Dataset entries:
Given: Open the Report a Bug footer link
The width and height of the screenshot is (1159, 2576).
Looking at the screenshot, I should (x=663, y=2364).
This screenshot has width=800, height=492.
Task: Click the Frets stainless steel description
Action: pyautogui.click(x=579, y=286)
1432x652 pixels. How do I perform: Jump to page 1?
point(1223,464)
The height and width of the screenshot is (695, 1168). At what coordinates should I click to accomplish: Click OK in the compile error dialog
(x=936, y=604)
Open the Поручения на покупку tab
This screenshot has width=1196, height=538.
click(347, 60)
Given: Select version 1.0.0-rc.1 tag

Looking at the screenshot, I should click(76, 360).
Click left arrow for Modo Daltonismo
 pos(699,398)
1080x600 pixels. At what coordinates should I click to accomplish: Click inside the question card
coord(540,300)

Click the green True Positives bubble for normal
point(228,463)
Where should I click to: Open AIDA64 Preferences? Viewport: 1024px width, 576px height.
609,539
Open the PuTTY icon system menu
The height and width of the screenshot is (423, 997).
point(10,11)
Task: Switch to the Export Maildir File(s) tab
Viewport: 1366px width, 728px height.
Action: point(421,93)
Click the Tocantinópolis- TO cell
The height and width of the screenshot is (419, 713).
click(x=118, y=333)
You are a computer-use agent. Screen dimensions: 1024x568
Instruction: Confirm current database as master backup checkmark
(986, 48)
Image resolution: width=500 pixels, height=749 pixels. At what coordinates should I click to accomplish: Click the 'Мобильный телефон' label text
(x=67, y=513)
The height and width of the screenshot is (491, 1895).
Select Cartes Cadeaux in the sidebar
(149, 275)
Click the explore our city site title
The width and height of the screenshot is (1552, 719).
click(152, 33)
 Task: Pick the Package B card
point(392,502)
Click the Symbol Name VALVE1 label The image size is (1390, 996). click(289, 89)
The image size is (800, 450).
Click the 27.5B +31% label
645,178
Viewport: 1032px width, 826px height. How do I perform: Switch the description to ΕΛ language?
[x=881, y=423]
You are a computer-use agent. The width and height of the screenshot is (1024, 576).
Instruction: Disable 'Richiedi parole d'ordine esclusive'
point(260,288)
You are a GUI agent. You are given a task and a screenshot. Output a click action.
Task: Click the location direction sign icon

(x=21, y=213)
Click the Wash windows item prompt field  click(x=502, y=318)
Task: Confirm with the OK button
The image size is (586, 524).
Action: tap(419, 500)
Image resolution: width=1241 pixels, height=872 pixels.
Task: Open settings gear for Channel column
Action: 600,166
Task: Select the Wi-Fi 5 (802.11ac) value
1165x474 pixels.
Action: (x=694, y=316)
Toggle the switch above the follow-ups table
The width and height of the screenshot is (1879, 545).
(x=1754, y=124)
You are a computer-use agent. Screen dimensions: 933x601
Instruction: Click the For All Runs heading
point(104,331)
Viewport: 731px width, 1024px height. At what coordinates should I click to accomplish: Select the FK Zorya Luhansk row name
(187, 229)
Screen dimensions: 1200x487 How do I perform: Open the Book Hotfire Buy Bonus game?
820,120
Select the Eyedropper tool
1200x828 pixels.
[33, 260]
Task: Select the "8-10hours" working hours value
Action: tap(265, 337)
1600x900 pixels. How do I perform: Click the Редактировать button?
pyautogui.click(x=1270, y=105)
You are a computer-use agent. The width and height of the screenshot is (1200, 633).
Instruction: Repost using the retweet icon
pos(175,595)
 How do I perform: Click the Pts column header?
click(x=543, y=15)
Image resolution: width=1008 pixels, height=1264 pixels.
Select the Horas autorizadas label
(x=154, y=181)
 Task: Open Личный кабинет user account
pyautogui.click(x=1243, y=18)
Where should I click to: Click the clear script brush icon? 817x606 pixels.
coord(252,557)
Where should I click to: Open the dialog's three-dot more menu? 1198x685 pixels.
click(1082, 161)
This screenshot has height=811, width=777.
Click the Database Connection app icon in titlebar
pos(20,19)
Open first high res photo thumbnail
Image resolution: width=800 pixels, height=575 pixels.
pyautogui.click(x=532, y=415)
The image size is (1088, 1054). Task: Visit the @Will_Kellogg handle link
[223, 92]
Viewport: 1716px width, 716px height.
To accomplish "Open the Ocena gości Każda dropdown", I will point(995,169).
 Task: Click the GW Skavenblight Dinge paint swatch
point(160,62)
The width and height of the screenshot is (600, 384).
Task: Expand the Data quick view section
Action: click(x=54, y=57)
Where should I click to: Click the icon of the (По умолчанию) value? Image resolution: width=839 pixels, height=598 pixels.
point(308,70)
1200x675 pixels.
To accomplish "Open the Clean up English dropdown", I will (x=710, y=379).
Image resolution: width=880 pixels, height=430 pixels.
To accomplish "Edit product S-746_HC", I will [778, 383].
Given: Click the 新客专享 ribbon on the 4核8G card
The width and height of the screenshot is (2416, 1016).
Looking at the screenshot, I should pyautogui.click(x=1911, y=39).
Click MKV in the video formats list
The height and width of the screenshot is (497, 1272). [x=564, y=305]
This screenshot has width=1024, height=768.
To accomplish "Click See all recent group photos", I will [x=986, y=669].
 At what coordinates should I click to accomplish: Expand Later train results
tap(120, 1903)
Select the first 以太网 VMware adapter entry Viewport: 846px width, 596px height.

### GOAL OF THE EXERCISE
Copy every line of the records above exactly.

### SOLUTION TO THE EXERCISE
Given: Open the Report a Bug footer link
The width and height of the screenshot is (1159, 2576).
Looking at the screenshot, I should (x=663, y=2364).
This screenshot has width=800, height=492.
Task: Click the Frets stainless steel description
Action: pyautogui.click(x=579, y=286)
1432x652 pixels. How do I perform: Jump to page 1?
point(1223,464)
The height and width of the screenshot is (695, 1168). At what coordinates should I click to accomplish: Click OK in the compile error dialog
(x=936, y=604)
Open the Поручения на покупку tab
This screenshot has width=1196, height=538.
click(347, 60)
Given: Select version 1.0.0-rc.1 tag

Looking at the screenshot, I should click(76, 360).
Click left arrow for Modo Daltonismo
 pos(699,398)
1080x600 pixels. At what coordinates should I click to accomplish: Click inside the question card
coord(540,300)

Click the green True Positives bubble for normal
point(228,463)
Where should I click to: Open AIDA64 Preferences? Viewport: 1024px width, 576px height.
609,539
Open the PuTTY icon system menu
The height and width of the screenshot is (423, 997).
point(10,11)
Task: Switch to the Export Maildir File(s) tab
Viewport: 1366px width, 728px height.
Action: point(421,93)
Click the Tocantinópolis- TO cell
The height and width of the screenshot is (419, 713).
click(x=118, y=333)
You are a computer-use agent. Screen dimensions: 1024x568
Instruction: Confirm current database as master backup checkmark
(986, 48)
Image resolution: width=500 pixels, height=749 pixels. At what coordinates should I click to accomplish: Click the 'Мобильный телефон' label text
(x=67, y=513)
The height and width of the screenshot is (491, 1895).
Select Cartes Cadeaux in the sidebar
(149, 275)
Click the explore our city site title
The width and height of the screenshot is (1552, 719).
click(152, 33)
 Task: Pick the Package B card
point(392,502)
Click the Symbol Name VALVE1 label The image size is (1390, 996). click(289, 89)
The image size is (800, 450).
Click the 27.5B +31% label
645,178
Viewport: 1032px width, 826px height. How do I perform: Switch the description to ΕΛ language?
[x=881, y=423]
You are a computer-use agent. The width and height of the screenshot is (1024, 576).
Instruction: Disable 'Richiedi parole d'ordine esclusive'
point(260,288)
You are a GUI agent. You are given a task and a screenshot. Output a click action.
Task: Click the location direction sign icon

(x=21, y=213)
Click the Wash windows item prompt field  click(x=502, y=318)
Task: Confirm with the OK button
The image size is (586, 524).
Action: tap(419, 500)
Image resolution: width=1241 pixels, height=872 pixels.
Task: Open settings gear for Channel column
Action: 600,166
Task: Select the Wi-Fi 5 (802.11ac) value
1165x474 pixels.
Action: (x=694, y=316)
Toggle the switch above the follow-ups table
The width and height of the screenshot is (1879, 545).
(x=1754, y=124)
You are a computer-use agent. Screen dimensions: 933x601
Instruction: Click the For All Runs heading
point(104,331)
Viewport: 731px width, 1024px height. At what coordinates should I click to accomplish: Select the FK Zorya Luhansk row name
(187, 229)
Screen dimensions: 1200x487 How do I perform: Open the Book Hotfire Buy Bonus game?
820,120
Select the Eyedropper tool
1200x828 pixels.
[33, 260]
Task: Select the "8-10hours" working hours value
Action: tap(265, 337)
1600x900 pixels. How do I perform: Click the Редактировать button?
pyautogui.click(x=1270, y=105)
You are a computer-use agent. The width and height of the screenshot is (1200, 633).
Instruction: Repost using the retweet icon
pos(175,595)
 How do I perform: Click the Pts column header?
click(x=543, y=15)
Image resolution: width=1008 pixels, height=1264 pixels.
Select the Horas autorizadas label
(x=154, y=181)
 Task: Open Личный кабинет user account
pyautogui.click(x=1243, y=18)
Where should I click to: Click the clear script brush icon? 817x606 pixels.
coord(252,557)
Where should I click to: Open the dialog's three-dot more menu? 1198x685 pixels.
click(1082, 161)
This screenshot has height=811, width=777.
Click the Database Connection app icon in titlebar
pos(20,19)
Open first high res photo thumbnail
Image resolution: width=800 pixels, height=575 pixels.
pyautogui.click(x=532, y=415)
The image size is (1088, 1054). Task: Visit the @Will_Kellogg handle link
[223, 92]
Viewport: 1716px width, 716px height.
To accomplish "Open the Ocena gości Każda dropdown", I will point(995,169).
 Task: Click the GW Skavenblight Dinge paint swatch
point(160,62)
The width and height of the screenshot is (600, 384).
Task: Expand the Data quick view section
Action: click(x=54, y=57)
Where should I click to: Click the icon of the (По умолчанию) value? Image resolution: width=839 pixels, height=598 pixels.
point(308,70)
1200x675 pixels.
To accomplish "Open the Clean up English dropdown", I will (x=710, y=379).
Image resolution: width=880 pixels, height=430 pixels.
To accomplish "Edit product S-746_HC", I will [778, 383].
Given: Click the 新客专享 ribbon on the 4核8G card
The width and height of the screenshot is (2416, 1016).
Looking at the screenshot, I should pyautogui.click(x=1911, y=39).
Click MKV in the video formats list
The height and width of the screenshot is (497, 1272). [x=564, y=305]
This screenshot has width=1024, height=768.
To accomplish "Click See all recent group photos", I will [x=986, y=669].
 At what coordinates should I click to accomplish: Expand Later train results
tap(120, 1903)
Select the first 以太网 VMware adapter entry Viewport: 846px width, 596px height.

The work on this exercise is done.